SOURCE PASSAGE >>
'''

Cog au rhum kendal pan fried chicken recipe

Posted on Dec 17th, 2020
by Matthew
Categories:
  • Recipes

Cog au Rhum Kendal (pan fried chicken) recipe


⚠ Note: for metric to imperial (or vice-versa) conversion please refer to our article on Cooking Measurements 101.
♼ Featured image is generic and may not represent the (final) appearance of a dish.
♼ Recipe origin is unknown.

By thesmartcookiecook.com
A recipe of Cog au rhum kendal pan fried chicken recipe. Read more below.
Cog au rhum kendal pan fried chicken recipe, recipe Rating: 4.5
Number of votes:109
Ingredients
1 chicken (approximately 4 pounds), cut into small pieces
Salt and pepper to taste
2 teaspoons Worcestershire sauce
2 teaspoons soy sauce
1/3 cup dark rum
3 garlic cloves, minced
1/2 cup chives, minced
6 Tablespoons vegetable oil (divided use)

'''

WHAT THIS EXERCISE ASKS >>
(a) Answer these about the chicken recipe, one answer per line, marked the same way:
(i) Who posted the recipe?
(ii) What rating does the recipe have, and from how many votes?
(iii) How much dark rum goes into it?
(b) From the chicken recipe, copy out the part that starts with the words "Posted on Dec" and ends with "Read more below.".

GIVEN DATA >>
'''

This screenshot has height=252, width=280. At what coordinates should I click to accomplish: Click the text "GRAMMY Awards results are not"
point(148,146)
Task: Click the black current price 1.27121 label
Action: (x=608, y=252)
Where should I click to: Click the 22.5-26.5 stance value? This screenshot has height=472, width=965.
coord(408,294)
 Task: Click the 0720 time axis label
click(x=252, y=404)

'''
'''

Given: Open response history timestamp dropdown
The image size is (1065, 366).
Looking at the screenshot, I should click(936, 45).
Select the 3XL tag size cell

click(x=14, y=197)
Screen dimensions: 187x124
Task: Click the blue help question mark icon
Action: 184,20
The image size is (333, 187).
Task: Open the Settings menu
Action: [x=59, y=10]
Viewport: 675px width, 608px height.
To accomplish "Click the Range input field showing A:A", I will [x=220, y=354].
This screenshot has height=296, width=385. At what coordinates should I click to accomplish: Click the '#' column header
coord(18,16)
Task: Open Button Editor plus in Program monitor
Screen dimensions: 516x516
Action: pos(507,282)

'''

PER-TASK OUTPUTS >>
(a)
(i) Matthew
(ii) 4.5, from 109 votes
(iii) 1/3 cup

(b)
Posted on Dec 17th, 2020
by Matthew
Categories:
  • Recipes

Cog au Rhum Kendal (pan fried chicken) recipe


⚠ Note: for metric to imperial (or vice-versa) conversion please refer to our article on Cooking Measurements 101.
♼ Featured image is generic and may not represent the (final) appearance of a dish.
♼ Recipe origin is unknown.

By thesmartcookiecook.com
A recipe of Cog au rhum kendal pan fried chicken recipe. Read more below.